Director: Phil Karlson

Although most remembered for her dancing pictures with Fred Astaire, Ginger Rogers was a performer of tremendous range. Not only was she an accomplished comedienne, but as a dramatic talent she was more than formidable. Her Oscar-winning role in Kitty Foyle is the place that most people turn to in order to make that defense, but Gregory La Cava’s Primrose Path perhaps best exemplifies how great Ginger could be when dialed down. If one is looking to become acquainted with the extent of her dynamism, there is perhaps no better individual example than Tight Spot.
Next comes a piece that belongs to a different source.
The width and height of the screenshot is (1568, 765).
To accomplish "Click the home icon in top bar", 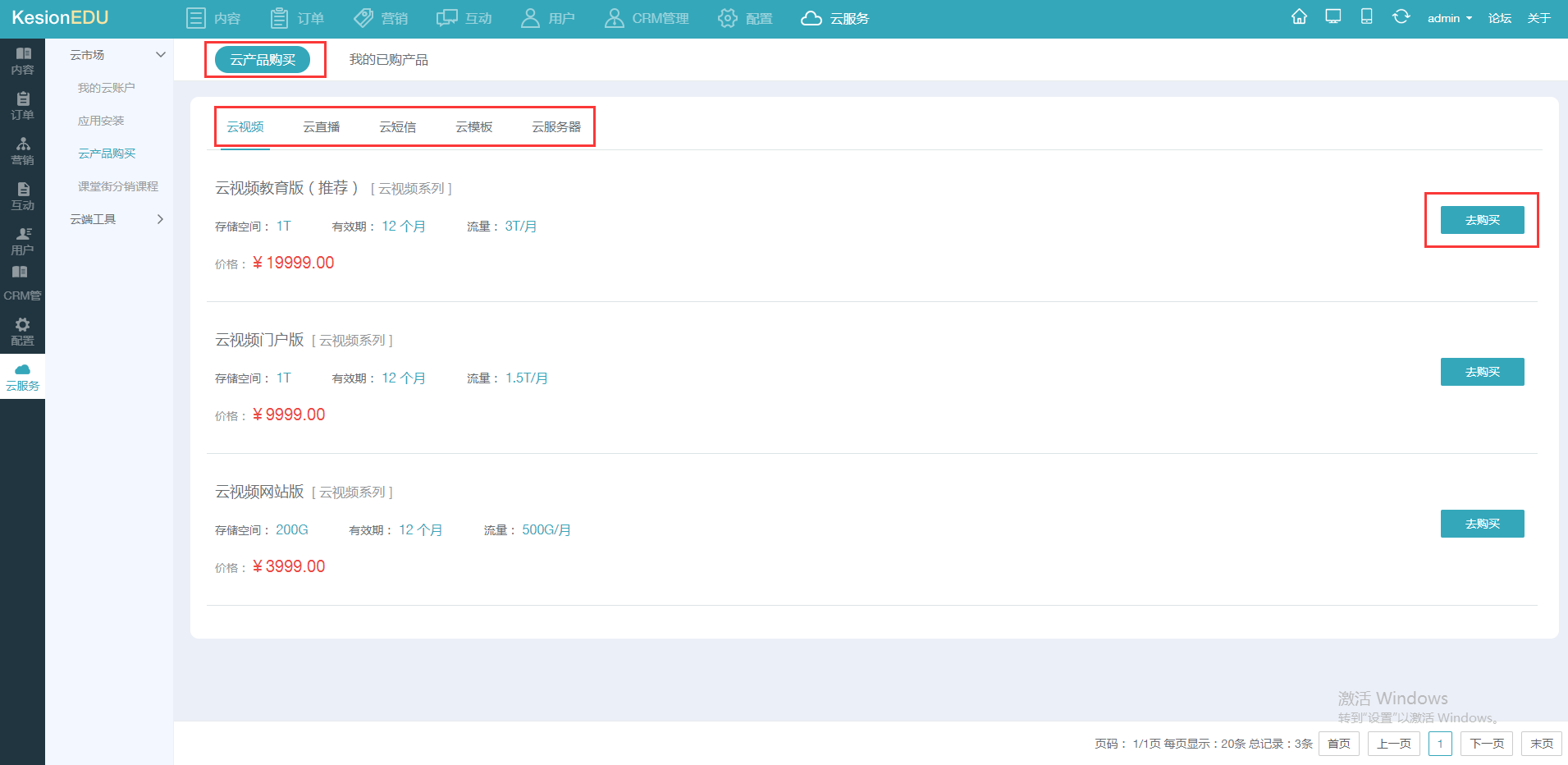I will 1299,17.
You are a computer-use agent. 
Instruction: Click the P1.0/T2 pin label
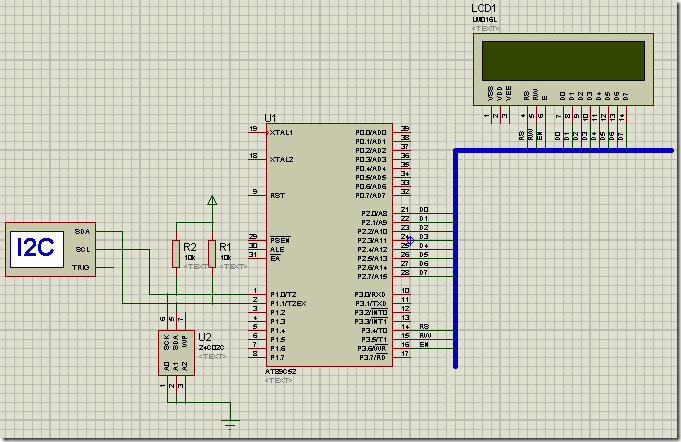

A thoroughly lovable melodrama, Ginger begins the picture as a wise-cracking moll, before eventually settling in as a tragic figure with a haunted past. She plays a prison inmate who is given a reprieve by Edward G. Robinson’s district attorney when asked to testify against a mobster. The bulk of the film is confined to a single hotel room, wherein she stalls in conceding to give the testimony while romantically teasing a lieutenant played by Brian Keith. At 44, Ginger looks great and, in her games of seduction, is as sexy as she’s ever been, and as the love interest, Keith has a hard edge and affectingly plays up his own interior conflict which appears late in the picture. The plot is cliche, yes, but it is a difficult film to root against, and it certainly gave Ginger one of the better acting opportunities of her later years.